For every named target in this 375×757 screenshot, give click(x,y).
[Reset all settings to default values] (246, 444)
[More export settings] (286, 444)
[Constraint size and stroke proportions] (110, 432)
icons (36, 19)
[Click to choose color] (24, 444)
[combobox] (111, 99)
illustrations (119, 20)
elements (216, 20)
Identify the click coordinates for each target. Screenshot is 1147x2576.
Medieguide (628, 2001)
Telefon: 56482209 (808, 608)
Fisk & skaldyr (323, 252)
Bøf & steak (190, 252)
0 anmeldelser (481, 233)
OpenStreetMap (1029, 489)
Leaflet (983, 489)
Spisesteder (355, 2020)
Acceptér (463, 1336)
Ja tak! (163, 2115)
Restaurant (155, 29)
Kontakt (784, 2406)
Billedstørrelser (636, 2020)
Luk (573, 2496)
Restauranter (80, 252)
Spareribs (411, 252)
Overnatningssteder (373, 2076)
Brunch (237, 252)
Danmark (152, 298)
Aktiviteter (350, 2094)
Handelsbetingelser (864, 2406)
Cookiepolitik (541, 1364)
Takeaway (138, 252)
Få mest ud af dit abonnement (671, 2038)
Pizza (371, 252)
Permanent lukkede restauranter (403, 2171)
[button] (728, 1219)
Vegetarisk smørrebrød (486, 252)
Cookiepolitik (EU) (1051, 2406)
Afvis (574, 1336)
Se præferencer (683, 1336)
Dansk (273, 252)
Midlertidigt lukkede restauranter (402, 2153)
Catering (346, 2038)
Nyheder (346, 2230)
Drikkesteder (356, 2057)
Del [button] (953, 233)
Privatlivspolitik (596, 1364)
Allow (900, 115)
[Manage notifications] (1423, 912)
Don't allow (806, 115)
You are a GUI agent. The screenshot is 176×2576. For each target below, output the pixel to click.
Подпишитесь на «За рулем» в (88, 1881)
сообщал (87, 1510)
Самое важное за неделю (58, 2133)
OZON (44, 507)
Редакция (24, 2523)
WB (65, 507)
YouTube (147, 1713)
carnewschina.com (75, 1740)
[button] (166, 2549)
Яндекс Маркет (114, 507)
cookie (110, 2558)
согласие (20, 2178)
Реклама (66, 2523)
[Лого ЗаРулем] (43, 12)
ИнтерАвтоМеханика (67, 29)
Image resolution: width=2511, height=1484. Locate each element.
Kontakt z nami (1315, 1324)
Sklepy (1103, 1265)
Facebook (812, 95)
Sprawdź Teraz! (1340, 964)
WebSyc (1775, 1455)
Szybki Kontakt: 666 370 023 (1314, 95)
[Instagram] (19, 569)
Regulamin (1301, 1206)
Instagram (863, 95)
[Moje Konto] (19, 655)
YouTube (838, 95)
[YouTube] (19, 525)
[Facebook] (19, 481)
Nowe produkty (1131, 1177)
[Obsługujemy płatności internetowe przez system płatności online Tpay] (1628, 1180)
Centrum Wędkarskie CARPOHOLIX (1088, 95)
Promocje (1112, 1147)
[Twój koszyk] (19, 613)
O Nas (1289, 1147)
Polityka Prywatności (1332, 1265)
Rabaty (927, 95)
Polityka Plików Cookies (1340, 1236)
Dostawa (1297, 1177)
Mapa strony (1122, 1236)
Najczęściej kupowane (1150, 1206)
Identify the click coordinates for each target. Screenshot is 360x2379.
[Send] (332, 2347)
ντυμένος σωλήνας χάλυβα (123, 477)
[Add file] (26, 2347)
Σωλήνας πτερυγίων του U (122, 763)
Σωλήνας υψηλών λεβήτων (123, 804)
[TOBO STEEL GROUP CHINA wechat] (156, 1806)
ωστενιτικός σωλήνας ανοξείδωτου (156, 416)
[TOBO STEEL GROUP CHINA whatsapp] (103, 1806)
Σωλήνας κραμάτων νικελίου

☆ ☆ ☆ ☆ ☆

◆ **THE TASK**
Which of the lines in the data contain the string "coordinates"? Return each one.

◆ **WRITTEN RESPONSE**
Identify the click coordinates for each target. Screenshot is 1147x2576.
Identify the click coordinates for each target. Screenshot is 360x2379.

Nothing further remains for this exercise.